_Direction_. Rewrite the entries as a JSON list of strings, one per line and with blank lines dropped, starting at the line containing "click on Search." and running through the line containing "the delete button located in the 'Actions' column for", both included.

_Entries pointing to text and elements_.
::::

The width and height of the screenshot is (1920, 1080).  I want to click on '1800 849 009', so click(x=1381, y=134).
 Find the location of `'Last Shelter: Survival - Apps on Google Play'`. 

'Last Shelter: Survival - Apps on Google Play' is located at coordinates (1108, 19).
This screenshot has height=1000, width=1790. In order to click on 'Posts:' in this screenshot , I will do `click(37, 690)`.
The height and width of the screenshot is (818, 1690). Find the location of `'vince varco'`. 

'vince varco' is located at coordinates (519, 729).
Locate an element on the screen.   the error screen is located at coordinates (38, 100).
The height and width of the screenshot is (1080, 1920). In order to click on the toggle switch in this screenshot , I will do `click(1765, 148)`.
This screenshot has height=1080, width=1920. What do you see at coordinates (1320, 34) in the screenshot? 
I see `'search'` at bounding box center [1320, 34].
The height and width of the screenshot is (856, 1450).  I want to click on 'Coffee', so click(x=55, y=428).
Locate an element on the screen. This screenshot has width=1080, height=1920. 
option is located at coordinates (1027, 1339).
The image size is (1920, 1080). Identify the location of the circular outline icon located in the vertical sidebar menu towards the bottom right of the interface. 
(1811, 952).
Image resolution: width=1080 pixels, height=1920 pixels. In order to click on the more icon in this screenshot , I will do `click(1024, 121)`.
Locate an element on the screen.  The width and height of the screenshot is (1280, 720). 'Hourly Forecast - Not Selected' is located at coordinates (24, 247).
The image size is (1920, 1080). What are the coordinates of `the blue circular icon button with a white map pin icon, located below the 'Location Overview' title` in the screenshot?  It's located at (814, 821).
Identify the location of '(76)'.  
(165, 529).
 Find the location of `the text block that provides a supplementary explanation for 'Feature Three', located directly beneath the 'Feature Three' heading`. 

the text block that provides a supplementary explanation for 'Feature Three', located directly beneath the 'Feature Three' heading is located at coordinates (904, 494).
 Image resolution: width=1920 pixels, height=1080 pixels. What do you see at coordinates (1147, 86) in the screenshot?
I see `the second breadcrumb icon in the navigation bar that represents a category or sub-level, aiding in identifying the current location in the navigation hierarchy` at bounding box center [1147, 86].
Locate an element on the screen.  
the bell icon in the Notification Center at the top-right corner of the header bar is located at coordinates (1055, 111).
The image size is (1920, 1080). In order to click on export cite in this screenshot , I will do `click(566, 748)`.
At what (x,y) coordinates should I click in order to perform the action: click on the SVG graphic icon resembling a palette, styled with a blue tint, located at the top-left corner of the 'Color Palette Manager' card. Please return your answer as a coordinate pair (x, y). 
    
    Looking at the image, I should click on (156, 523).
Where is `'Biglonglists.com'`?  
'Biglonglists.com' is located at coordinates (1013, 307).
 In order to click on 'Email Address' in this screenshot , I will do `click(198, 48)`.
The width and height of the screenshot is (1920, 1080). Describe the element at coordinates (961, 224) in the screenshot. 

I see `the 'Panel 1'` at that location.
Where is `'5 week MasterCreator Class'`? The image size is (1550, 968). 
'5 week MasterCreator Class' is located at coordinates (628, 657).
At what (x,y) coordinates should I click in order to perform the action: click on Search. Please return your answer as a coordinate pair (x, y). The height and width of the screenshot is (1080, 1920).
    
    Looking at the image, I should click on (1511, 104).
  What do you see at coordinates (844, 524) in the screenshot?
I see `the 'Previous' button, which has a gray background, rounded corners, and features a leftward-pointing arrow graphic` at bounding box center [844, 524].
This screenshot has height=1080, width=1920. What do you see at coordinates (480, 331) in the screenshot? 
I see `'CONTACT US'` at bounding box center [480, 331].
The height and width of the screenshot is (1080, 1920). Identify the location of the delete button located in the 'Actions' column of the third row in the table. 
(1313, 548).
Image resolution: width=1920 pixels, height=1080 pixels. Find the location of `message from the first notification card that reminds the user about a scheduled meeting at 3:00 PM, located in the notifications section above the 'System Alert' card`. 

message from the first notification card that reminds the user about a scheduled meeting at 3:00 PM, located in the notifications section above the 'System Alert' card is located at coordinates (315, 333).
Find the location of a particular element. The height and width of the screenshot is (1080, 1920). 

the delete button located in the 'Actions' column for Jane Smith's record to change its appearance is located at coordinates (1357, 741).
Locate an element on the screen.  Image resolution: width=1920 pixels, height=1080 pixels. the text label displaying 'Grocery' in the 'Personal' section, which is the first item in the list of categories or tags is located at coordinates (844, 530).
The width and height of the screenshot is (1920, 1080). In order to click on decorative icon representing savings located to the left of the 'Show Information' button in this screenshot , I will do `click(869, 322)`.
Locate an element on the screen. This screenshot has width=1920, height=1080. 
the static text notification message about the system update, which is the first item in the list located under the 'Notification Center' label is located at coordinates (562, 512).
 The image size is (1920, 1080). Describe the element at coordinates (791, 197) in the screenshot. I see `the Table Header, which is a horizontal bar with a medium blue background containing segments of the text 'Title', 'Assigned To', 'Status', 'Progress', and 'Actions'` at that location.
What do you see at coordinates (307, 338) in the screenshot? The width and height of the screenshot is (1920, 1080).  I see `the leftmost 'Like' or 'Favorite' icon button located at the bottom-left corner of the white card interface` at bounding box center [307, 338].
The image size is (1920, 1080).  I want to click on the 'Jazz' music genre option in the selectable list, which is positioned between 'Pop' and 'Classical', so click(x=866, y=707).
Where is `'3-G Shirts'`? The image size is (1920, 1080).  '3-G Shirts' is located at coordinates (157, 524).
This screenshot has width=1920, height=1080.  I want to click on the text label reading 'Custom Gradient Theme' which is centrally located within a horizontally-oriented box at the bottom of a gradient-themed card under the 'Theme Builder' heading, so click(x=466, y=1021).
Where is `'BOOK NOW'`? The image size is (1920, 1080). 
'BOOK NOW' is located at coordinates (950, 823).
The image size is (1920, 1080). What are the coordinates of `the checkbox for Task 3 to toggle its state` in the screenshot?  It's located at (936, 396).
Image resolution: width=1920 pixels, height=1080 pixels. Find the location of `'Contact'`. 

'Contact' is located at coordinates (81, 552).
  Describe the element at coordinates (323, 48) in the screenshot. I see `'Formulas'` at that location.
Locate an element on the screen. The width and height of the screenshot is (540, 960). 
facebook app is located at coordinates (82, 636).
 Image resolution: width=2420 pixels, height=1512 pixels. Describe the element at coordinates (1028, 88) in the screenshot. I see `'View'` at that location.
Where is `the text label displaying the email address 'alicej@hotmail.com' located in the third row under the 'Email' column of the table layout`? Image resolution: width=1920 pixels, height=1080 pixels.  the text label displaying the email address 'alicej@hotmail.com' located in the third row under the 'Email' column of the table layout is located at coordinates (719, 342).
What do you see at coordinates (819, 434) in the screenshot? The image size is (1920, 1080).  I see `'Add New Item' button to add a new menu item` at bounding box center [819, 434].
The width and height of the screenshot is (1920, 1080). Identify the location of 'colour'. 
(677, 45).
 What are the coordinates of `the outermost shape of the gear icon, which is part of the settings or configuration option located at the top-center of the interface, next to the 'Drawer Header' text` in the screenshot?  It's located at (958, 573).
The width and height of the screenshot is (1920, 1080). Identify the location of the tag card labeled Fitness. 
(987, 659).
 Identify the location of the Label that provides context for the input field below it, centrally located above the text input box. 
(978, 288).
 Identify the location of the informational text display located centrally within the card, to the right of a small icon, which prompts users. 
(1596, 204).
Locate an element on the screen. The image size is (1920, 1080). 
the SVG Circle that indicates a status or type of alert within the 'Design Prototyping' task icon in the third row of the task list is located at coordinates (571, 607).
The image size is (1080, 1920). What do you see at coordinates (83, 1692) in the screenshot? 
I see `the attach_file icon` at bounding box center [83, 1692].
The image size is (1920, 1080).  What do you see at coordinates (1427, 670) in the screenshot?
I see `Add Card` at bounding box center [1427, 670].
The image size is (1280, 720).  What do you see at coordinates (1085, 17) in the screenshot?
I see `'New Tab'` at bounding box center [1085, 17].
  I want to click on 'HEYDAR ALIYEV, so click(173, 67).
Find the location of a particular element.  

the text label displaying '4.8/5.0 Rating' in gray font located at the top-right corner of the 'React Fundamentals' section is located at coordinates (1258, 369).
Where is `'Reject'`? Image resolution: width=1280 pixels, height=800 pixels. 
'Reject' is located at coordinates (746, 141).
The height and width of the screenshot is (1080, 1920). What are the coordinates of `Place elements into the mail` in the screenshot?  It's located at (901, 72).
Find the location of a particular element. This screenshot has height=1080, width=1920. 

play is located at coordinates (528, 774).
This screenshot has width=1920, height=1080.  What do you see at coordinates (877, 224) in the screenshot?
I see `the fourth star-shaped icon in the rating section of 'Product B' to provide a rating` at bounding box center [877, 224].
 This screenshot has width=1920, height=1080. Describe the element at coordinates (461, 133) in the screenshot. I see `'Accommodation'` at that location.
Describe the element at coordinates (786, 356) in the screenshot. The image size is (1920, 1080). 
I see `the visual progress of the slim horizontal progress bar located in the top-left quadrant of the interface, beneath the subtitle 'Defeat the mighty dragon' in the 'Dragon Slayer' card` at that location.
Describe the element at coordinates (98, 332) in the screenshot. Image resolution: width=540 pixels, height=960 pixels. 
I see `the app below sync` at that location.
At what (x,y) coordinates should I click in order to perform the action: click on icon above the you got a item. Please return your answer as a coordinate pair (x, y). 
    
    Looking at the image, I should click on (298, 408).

::::

_Task result_.
[
  "At what (x,y) coordinates should I click in order to perform the action: click on Search. Please return your answer as a coordinate pair (x, y). The height and width of the screenshot is (1080, 1920).",
  "    Looking at the image, I should click on (1511, 104).",
  "  What do you see at coordinates (844, 524) in the screenshot?",
  "I see `the 'Previous' button, which has a gray background, rounded corners, and features a leftward-pointing arrow graphic` at bounding box center [844, 524].",
  "This screenshot has height=1080, width=1920. What do you see at coordinates (480, 331) in the screenshot? ",
  "I see `'CONTACT US'` at bounding box center [480, 331].",
  "The height and width of the screenshot is (1080, 1920). Identify the location of the delete button located in the 'Actions' column of the third row in the table. ",
  "(1313, 548).",
  "Image resolution: width=1920 pixels, height=1080 pixels. Find the location of `message from the first notification card that reminds the user about a scheduled meeting at 3:00 PM, located in the notifications section above the 'System Alert' card`. ",
  "message from the first notification card that reminds the user about a scheduled meeting at 3:00 PM, located in the notifications section above the 'System Alert' card is located at coordinates (315, 333).",
  "Find the location of a particular element. The height and width of the screenshot is (1080, 1920). ",
  "the delete button located in the 'Actions' column for Jane Smith's record to change its appearance is located at coordinates (1357, 741)."
]